-- Opening Marker --

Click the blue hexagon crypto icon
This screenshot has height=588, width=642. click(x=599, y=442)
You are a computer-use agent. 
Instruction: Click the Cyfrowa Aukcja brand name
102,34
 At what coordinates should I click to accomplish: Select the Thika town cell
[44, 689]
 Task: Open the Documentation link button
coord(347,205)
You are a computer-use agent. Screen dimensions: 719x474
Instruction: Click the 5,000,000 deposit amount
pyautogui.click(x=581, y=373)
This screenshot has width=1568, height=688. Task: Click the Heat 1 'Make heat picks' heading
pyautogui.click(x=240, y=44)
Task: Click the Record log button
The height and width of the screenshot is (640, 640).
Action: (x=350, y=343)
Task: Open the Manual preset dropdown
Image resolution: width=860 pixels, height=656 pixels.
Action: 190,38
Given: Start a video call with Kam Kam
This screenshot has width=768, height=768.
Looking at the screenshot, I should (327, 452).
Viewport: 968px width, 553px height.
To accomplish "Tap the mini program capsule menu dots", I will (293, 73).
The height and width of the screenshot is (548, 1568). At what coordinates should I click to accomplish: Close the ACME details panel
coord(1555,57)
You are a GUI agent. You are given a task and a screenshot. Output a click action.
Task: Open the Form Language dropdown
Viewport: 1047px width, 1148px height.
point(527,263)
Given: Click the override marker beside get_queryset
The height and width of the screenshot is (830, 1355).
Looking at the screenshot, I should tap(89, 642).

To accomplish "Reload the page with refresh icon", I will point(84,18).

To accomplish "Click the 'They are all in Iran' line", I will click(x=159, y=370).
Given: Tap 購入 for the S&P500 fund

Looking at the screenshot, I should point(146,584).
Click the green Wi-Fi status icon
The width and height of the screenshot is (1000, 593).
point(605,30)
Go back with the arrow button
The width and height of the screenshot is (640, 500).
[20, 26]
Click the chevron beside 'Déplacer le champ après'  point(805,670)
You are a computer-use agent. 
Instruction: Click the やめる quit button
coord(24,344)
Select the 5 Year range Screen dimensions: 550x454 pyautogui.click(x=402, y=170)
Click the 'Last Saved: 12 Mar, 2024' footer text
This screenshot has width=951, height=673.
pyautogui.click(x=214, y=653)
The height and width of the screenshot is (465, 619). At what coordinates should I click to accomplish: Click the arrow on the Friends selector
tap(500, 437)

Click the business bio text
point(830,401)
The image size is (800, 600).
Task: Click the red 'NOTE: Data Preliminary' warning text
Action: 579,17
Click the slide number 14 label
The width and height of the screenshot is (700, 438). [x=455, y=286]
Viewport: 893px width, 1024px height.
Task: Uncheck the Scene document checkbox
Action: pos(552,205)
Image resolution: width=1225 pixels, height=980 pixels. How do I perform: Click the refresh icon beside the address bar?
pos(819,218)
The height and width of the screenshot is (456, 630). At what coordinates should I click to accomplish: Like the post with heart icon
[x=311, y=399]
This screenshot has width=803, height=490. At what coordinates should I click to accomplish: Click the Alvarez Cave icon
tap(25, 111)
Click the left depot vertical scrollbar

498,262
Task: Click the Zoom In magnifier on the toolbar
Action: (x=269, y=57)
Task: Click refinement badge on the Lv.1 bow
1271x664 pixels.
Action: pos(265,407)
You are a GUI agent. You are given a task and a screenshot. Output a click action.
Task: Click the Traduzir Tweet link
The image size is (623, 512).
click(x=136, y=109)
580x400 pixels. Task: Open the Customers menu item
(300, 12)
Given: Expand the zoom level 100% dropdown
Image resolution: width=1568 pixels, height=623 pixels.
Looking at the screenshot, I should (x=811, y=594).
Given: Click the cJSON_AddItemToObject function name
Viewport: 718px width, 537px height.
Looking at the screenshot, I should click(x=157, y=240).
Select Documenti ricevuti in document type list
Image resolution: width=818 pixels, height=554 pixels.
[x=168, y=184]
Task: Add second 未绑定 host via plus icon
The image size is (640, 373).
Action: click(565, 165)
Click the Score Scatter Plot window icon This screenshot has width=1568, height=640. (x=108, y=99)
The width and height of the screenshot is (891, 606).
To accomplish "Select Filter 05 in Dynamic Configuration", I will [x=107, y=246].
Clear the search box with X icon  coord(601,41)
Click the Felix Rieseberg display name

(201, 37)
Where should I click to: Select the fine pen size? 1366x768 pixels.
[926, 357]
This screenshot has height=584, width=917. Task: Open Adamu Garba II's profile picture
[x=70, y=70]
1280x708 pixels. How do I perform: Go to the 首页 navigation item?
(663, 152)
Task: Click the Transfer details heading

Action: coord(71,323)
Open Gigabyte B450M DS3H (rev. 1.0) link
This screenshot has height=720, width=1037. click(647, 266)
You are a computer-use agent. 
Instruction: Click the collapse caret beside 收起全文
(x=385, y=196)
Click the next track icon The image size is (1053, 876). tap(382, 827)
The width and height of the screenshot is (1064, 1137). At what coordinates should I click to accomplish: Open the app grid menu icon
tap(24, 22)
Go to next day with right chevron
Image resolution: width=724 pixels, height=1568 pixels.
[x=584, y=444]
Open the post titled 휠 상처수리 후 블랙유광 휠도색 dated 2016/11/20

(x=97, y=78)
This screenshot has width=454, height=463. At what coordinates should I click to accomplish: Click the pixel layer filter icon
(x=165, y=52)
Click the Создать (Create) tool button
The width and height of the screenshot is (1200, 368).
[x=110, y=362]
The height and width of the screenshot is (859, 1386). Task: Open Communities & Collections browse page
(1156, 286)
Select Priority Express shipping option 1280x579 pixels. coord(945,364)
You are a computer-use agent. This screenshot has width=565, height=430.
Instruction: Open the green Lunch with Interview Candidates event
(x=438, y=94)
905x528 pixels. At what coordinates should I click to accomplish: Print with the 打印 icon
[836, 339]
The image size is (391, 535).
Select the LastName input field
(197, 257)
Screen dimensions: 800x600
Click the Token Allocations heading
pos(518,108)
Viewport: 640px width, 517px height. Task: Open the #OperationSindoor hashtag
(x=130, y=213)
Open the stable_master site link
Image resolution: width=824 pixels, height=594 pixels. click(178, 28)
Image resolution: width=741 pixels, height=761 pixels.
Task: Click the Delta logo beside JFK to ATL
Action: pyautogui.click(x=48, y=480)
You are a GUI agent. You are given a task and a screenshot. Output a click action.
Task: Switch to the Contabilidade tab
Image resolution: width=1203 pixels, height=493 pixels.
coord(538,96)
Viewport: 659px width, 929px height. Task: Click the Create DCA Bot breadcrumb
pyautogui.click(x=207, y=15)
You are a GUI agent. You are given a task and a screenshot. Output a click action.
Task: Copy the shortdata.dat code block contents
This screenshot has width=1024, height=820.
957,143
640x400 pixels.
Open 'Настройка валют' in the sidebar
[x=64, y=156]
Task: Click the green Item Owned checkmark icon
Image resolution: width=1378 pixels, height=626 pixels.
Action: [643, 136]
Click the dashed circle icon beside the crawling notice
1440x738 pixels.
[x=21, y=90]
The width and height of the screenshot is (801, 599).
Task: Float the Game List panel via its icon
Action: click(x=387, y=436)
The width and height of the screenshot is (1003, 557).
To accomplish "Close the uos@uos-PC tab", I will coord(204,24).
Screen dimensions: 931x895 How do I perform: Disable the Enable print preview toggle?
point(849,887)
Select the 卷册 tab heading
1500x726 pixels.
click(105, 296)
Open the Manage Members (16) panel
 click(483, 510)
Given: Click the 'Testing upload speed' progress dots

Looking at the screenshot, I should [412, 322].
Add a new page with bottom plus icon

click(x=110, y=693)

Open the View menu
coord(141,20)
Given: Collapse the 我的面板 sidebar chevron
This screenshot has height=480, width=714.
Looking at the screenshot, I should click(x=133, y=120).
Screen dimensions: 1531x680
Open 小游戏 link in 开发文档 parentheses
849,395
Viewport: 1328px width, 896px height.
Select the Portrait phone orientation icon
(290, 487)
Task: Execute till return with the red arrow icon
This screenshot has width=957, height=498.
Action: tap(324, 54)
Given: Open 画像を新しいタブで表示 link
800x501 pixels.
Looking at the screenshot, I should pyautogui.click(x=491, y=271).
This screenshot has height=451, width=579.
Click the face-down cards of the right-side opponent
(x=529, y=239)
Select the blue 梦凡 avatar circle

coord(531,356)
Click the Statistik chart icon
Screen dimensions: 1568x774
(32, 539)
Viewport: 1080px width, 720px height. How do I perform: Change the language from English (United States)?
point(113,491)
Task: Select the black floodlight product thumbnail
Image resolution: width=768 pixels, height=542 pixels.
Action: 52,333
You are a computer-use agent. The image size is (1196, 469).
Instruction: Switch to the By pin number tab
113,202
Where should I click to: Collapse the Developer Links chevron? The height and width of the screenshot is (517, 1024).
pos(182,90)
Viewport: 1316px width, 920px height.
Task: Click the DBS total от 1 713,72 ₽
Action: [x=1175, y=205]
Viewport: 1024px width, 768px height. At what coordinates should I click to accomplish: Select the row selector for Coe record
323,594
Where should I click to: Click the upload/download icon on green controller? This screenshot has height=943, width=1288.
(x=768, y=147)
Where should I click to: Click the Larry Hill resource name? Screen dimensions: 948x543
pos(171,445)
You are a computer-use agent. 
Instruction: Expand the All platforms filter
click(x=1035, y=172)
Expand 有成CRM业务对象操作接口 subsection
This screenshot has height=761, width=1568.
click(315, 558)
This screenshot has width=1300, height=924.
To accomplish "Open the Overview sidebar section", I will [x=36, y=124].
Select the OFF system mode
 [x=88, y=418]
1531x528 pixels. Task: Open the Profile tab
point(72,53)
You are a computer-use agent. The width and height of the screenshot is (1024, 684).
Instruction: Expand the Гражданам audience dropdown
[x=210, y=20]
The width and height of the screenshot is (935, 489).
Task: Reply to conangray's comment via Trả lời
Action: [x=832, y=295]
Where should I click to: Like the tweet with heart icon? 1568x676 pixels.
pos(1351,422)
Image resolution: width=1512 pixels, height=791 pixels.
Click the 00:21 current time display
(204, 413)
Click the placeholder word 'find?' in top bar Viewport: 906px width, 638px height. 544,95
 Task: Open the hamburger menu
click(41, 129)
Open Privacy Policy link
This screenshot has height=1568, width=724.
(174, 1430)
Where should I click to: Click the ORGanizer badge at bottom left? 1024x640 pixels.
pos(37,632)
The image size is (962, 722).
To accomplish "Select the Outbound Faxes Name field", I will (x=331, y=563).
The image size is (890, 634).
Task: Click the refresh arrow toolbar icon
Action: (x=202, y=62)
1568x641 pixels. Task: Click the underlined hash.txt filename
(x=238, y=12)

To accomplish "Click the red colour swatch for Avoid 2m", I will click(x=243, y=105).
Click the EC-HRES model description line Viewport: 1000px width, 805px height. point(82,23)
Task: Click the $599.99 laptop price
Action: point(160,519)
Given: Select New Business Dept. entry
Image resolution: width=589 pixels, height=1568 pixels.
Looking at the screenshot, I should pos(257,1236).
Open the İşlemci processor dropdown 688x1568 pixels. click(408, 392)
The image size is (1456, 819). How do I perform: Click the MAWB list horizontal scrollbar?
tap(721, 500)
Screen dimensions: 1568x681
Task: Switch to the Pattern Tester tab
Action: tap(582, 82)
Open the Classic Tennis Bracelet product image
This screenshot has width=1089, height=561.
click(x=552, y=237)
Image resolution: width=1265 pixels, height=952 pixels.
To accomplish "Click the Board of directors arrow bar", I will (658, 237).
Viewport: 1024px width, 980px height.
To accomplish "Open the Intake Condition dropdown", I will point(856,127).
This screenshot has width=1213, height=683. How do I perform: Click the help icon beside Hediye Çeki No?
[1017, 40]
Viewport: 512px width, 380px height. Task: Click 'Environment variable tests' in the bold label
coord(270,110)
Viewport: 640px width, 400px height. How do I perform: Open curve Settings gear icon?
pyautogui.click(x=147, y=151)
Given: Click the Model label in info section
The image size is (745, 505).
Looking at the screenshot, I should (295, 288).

-- Closing Marker --

_Exercise description_: Nothing but the lines from the one with "Click the placeholder" through the end of the data above should be reproduced, each exactly, both ends included.

_Task response_:
Click the placeholder word 'find?' in top bar Viewport: 906px width, 638px height. 544,95
 Task: Open the hamburger menu
click(41, 129)
Open Privacy Policy link
This screenshot has height=1568, width=724.
(174, 1430)
Where should I click to: Click the ORGanizer badge at bottom left? 1024x640 pixels.
pos(37,632)
The image size is (962, 722).
To accomplish "Select the Outbound Faxes Name field", I will (x=331, y=563).
The image size is (890, 634).
Task: Click the refresh arrow toolbar icon
Action: (x=202, y=62)
1568x641 pixels. Task: Click the underlined hash.txt filename
(x=238, y=12)

To accomplish "Click the red colour swatch for Avoid 2m", I will click(x=243, y=105).
Click the EC-HRES model description line Viewport: 1000px width, 805px height. point(82,23)
Task: Click the $599.99 laptop price
Action: point(160,519)
Given: Select New Business Dept. entry
Image resolution: width=589 pixels, height=1568 pixels.
Looking at the screenshot, I should pos(257,1236).
Open the İşlemci processor dropdown 688x1568 pixels. click(408, 392)
The image size is (1456, 819). How do I perform: Click the MAWB list horizontal scrollbar?
tap(721, 500)
Screen dimensions: 1568x681
Task: Switch to the Pattern Tester tab
Action: tap(582, 82)
Open the Classic Tennis Bracelet product image
This screenshot has width=1089, height=561.
click(x=552, y=237)
Image resolution: width=1265 pixels, height=952 pixels.
To accomplish "Click the Board of directors arrow bar", I will (658, 237).
Viewport: 1024px width, 980px height.
To accomplish "Open the Intake Condition dropdown", I will point(856,127).
This screenshot has width=1213, height=683. How do I perform: Click the help icon beside Hediye Çeki No?
[1017, 40]
Viewport: 512px width, 380px height. Task: Click 'Environment variable tests' in the bold label
coord(270,110)
Viewport: 640px width, 400px height. How do I perform: Open curve Settings gear icon?
pyautogui.click(x=147, y=151)
Given: Click the Model label in info section
The image size is (745, 505).
Looking at the screenshot, I should (295, 288).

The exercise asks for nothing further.